:: RECORDED DATA

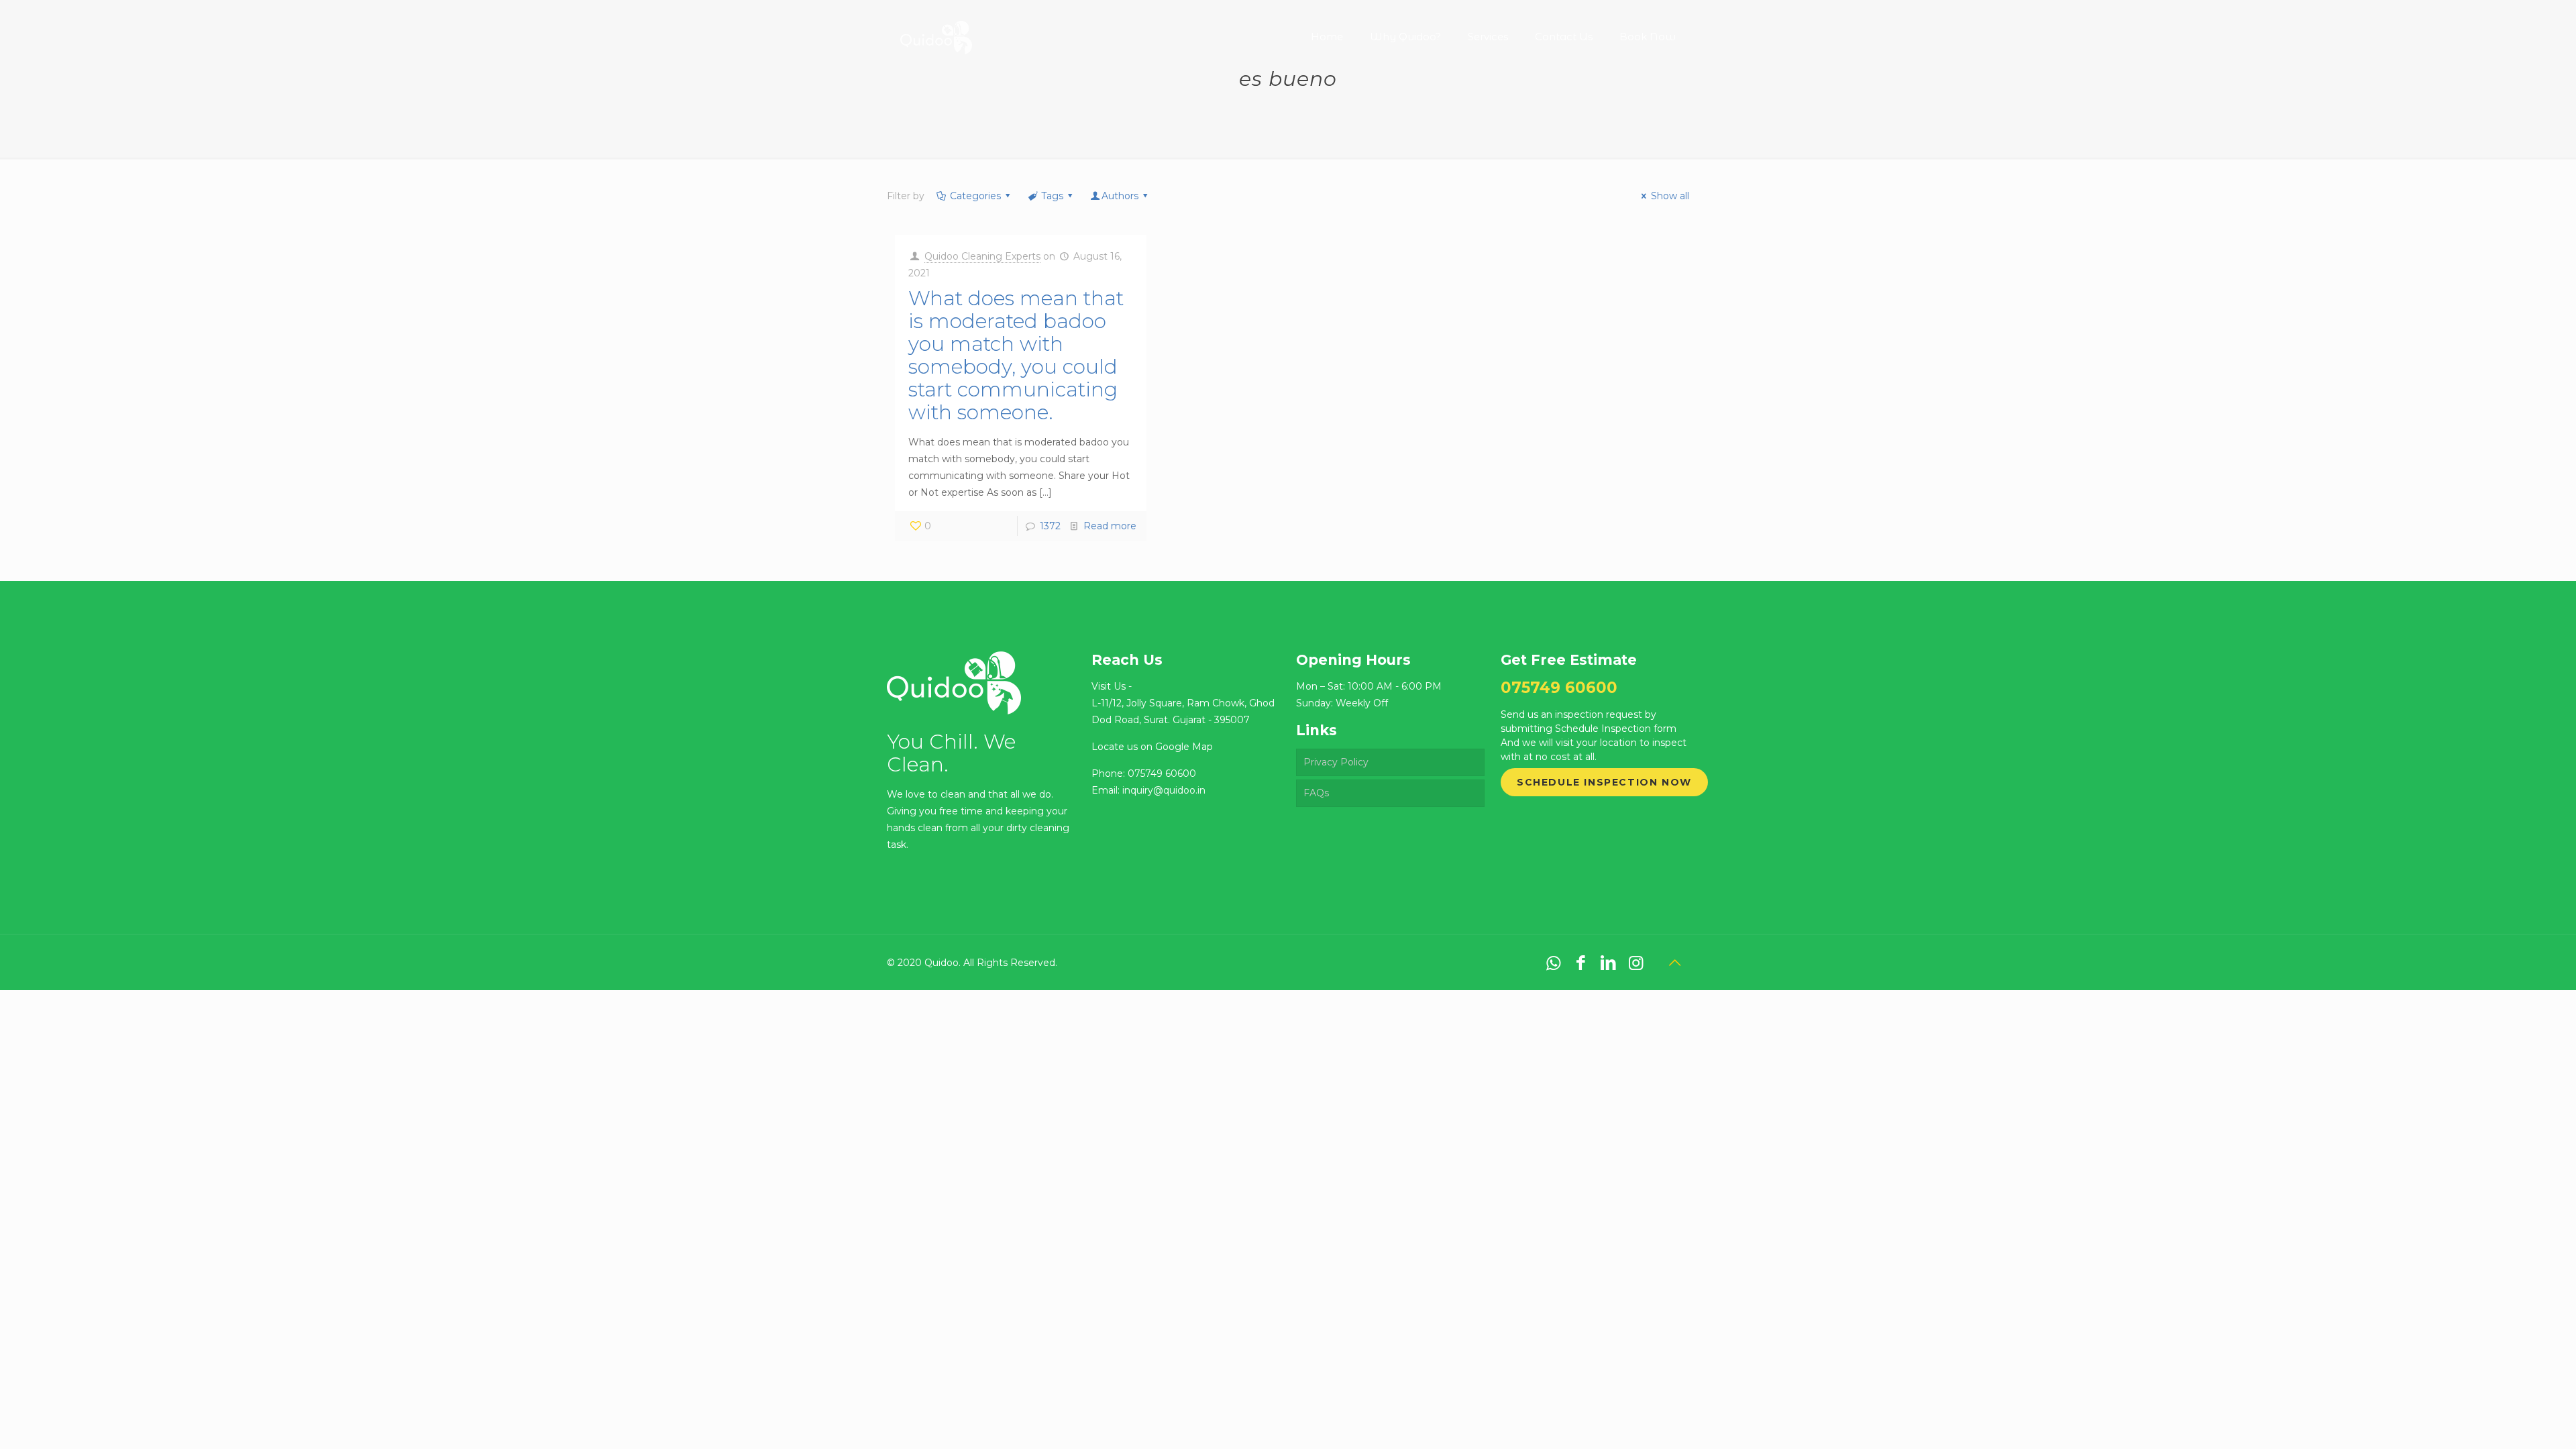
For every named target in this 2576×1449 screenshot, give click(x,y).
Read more (1109, 526)
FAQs (1316, 793)
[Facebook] (1581, 963)
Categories (975, 196)
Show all (1670, 196)
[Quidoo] (935, 27)
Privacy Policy (1335, 762)
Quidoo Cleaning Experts (982, 256)
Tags (1052, 196)
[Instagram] (1636, 963)
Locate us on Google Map (1152, 747)
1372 (1050, 526)
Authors (1120, 196)
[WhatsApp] (1553, 963)
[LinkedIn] (1608, 963)
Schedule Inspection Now (1604, 782)
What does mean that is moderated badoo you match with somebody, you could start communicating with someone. (1016, 355)
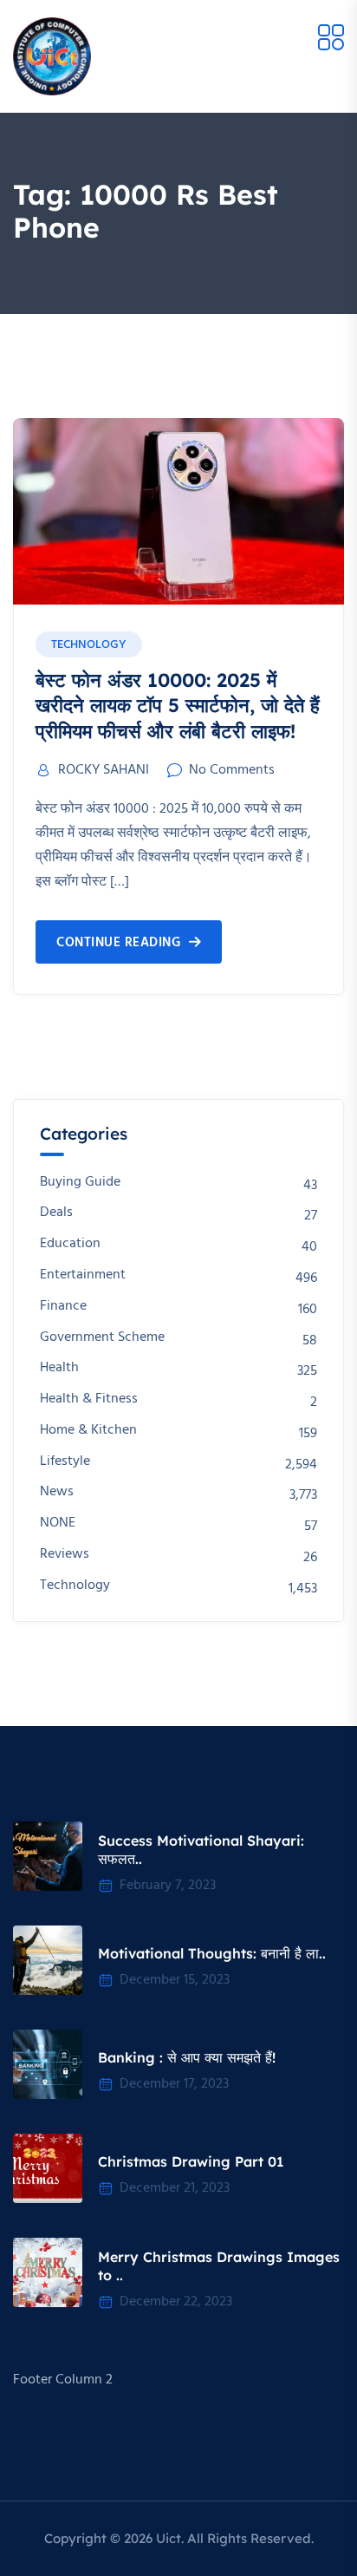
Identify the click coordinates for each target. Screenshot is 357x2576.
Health (59, 1368)
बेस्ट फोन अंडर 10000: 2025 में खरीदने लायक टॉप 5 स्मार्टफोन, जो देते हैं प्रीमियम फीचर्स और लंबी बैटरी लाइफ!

::::

**WHAT YOU HAVE TO DO**
Begin with the line holding "Privacy Policy (1335, 762)" and end with the last line of the listing. Reproduce each of those lines exactly, and leave every picture out.

**TASK SOLUTION**
Privacy Policy (1335, 762)
Quidoo Cleaning Experts (982, 256)
Tags (1052, 196)
[Instagram] (1636, 963)
Locate us on Google Map (1152, 747)
1372 (1050, 526)
Authors (1120, 196)
[WhatsApp] (1553, 963)
[LinkedIn] (1608, 963)
Schedule Inspection Now (1604, 782)
What does mean that is moderated badoo you match with somebody, you could start communicating with someone. (1016, 355)
Identify the click coordinates for each target. Screenshot is 357x2576.
Health (59, 1368)
बेस्ट फोन अंडर 10000: 2025 में खरीदने लायक टॉप 5 स्मार्टफोन, जो देते हैं प्रीमियम फीचर्स और लंबी बैटरी लाइफ!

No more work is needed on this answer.